L’expatriation n’est pas sans conséquences financières sur le patrimoine, le revenu et la gestion de trésorerie des ménages, notamment en matière fiscale. Aussi convient-il de passer en revue tous ces aspects avant de partir pour d’autres horizons.
Expatriation et comptes bancaires
L’expatrié peut conserver son compte en banque en France et/ou ouvrir un compte dans un établissement bancaire à l’étranger.
Il est préférable de disposer d’un compte en devise ou en monnaie locale convertible, pour faciliter les opérations financières entre pays.
Dans le cas d’une expatriation dans l’un des pays de la zone euro, les frais de gestion transfrontaliers sont alignés sur ceux pratiqués en France pour les paiements par carte et les retraits depuis le 1er juillet 2002, pour les virements depuis le 1er juillet 2003.
Expatriation et gestion des placements
En partant à l’étranger, l’expatrié peut conserver ses portefeuilles d’actions ou d’obligations.
Comme lorsqu’il réside en France, il peut choisir plusieurs modes de gestion.
La gestion sous mandat
La gestion sous mandat, ou gestion déléguée permet à l’expatrié de confier la gestion de son portefeuille à un conseiller financier.
La gestion assistée
Dans le cas de la gestion assistée, l’expatrié prend les décisions de gestion, après consultation d’un conseiller financier qui transmet les ordres.
La gestion directe
En gestion directe, l’expatrié prend les décisions et envoie ses ordres directement.
(voir l’article consacré aux différents types de gestion)
Expatriation et fiscalité
Impôt sur le revenu (IR) et Impôt de solidarité sur la fortune (ISF)
Les règles de fiscalité applicables aux expatriés se basent sur la différence entre résident et non-résident fiscal.
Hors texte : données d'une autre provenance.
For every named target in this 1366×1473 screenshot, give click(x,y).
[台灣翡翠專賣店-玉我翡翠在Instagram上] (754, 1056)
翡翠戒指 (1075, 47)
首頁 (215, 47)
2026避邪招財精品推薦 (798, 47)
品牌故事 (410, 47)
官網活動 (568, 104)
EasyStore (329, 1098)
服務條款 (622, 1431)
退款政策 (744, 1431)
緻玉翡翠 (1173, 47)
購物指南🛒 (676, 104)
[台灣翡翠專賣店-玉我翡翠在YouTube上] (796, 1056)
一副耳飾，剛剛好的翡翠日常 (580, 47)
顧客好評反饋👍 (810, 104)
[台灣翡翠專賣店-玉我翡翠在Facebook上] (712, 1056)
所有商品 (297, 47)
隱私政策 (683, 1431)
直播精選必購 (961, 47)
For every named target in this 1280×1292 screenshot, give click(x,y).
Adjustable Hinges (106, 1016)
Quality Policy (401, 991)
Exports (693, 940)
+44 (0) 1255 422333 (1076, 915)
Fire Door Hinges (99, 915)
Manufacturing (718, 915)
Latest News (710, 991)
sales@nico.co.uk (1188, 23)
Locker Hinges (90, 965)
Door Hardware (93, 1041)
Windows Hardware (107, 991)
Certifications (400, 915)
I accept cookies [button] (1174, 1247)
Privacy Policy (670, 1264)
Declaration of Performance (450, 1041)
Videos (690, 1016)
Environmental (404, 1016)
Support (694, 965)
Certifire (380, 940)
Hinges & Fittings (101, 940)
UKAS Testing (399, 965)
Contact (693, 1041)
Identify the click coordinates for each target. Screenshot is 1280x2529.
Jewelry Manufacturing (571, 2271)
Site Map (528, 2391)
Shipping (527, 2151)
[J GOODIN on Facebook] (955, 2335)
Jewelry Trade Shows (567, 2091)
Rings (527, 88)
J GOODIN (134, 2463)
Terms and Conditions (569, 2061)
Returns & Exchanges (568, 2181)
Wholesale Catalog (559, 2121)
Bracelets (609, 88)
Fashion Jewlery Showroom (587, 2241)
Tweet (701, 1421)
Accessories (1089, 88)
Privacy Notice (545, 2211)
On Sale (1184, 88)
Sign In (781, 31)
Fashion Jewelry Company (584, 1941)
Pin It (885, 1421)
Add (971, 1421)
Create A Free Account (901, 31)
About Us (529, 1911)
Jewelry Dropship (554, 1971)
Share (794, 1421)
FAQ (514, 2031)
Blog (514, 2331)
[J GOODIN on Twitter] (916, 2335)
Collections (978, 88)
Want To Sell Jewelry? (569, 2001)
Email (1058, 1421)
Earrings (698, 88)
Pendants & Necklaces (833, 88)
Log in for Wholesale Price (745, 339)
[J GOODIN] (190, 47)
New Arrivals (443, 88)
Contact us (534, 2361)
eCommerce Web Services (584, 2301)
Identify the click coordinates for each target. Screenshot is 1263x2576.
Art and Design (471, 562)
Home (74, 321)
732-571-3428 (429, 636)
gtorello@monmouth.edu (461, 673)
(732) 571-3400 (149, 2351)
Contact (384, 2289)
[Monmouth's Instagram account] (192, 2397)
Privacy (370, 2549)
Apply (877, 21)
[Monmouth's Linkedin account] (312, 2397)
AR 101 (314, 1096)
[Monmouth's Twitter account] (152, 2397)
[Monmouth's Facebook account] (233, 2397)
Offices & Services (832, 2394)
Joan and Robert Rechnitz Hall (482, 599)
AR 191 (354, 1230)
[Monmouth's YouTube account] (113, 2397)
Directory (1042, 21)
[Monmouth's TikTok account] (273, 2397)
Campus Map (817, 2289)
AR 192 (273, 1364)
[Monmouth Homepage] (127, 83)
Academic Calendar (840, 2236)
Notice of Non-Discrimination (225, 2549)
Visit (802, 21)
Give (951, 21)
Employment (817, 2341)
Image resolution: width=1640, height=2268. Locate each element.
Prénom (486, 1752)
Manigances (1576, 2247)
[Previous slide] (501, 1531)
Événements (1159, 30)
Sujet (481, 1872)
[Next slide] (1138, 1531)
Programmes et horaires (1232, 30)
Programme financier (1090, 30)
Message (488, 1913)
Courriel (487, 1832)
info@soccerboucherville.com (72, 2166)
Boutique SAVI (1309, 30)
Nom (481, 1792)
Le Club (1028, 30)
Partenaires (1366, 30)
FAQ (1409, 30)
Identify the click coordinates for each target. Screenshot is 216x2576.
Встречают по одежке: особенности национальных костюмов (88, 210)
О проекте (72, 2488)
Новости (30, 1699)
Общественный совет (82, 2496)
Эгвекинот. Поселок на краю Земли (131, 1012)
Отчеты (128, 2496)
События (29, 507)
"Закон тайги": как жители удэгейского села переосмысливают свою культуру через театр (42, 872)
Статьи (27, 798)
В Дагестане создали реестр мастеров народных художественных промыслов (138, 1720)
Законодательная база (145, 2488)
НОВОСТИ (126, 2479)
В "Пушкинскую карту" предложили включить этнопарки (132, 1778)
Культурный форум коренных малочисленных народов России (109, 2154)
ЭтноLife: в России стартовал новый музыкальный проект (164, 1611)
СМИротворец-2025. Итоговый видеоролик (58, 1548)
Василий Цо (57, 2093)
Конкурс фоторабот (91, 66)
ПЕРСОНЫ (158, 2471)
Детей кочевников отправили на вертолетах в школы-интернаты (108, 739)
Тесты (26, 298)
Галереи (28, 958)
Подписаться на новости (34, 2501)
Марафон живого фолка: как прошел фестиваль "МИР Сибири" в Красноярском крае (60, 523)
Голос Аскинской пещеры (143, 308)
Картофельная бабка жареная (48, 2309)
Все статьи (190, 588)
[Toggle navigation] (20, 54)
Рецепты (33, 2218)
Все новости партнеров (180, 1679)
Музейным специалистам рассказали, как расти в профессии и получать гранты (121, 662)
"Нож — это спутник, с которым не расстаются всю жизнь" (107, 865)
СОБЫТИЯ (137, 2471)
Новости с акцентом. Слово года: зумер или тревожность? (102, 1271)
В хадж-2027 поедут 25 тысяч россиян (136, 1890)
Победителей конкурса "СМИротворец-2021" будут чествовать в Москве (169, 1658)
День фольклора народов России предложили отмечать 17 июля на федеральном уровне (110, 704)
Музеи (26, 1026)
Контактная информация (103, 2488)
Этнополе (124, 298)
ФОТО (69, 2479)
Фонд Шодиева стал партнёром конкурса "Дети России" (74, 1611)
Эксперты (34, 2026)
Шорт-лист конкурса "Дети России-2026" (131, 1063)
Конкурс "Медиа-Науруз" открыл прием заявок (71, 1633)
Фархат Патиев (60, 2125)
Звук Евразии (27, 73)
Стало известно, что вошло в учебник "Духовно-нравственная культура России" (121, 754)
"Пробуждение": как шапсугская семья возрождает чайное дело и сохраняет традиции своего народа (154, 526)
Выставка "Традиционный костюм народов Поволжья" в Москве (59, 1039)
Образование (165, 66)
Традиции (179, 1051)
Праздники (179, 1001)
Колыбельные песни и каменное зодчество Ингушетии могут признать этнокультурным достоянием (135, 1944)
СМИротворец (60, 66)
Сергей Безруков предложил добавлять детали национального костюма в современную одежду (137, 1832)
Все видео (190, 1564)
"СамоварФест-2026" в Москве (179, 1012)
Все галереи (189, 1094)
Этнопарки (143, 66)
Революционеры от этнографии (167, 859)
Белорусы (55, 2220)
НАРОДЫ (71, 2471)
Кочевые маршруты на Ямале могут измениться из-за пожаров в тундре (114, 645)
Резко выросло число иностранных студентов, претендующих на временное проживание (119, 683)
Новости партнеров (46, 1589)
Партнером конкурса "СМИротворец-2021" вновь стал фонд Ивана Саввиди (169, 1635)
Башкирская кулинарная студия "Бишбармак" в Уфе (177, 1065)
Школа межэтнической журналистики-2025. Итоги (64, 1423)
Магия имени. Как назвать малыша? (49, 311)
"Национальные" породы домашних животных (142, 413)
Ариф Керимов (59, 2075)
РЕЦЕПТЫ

(voir l’article consacré à la fiscalité de l’expatriation)
Expatriation et taxes locales
Si l’expatrié est propriétaire d’une résidence principale en France, il est redevable de la taxe d’habitation. De même, la taxe foncière est due sur tous les biens fonciers.
Expatriation et produits financiers
La notion de non-résident n’est pas sans conséquences sur la détention de certains produits financiers, ouverts aux seuls résidents français.
Ainsi, l’expatrié non-résident ne peut pas ouvrir ou conserver un Livret d’épargne populaire (LEP), un Livret de développement durable (LDD), un Plan d’épargne en actions (PEA), ou un livret jeune. Il peut cependant ouvrir et détenir un contrat d’assurance-vie, et le gérer à distance grâce à Internet. La non-résidence fiscale entraîne pour eux l’exonération des prélèvements sociaux.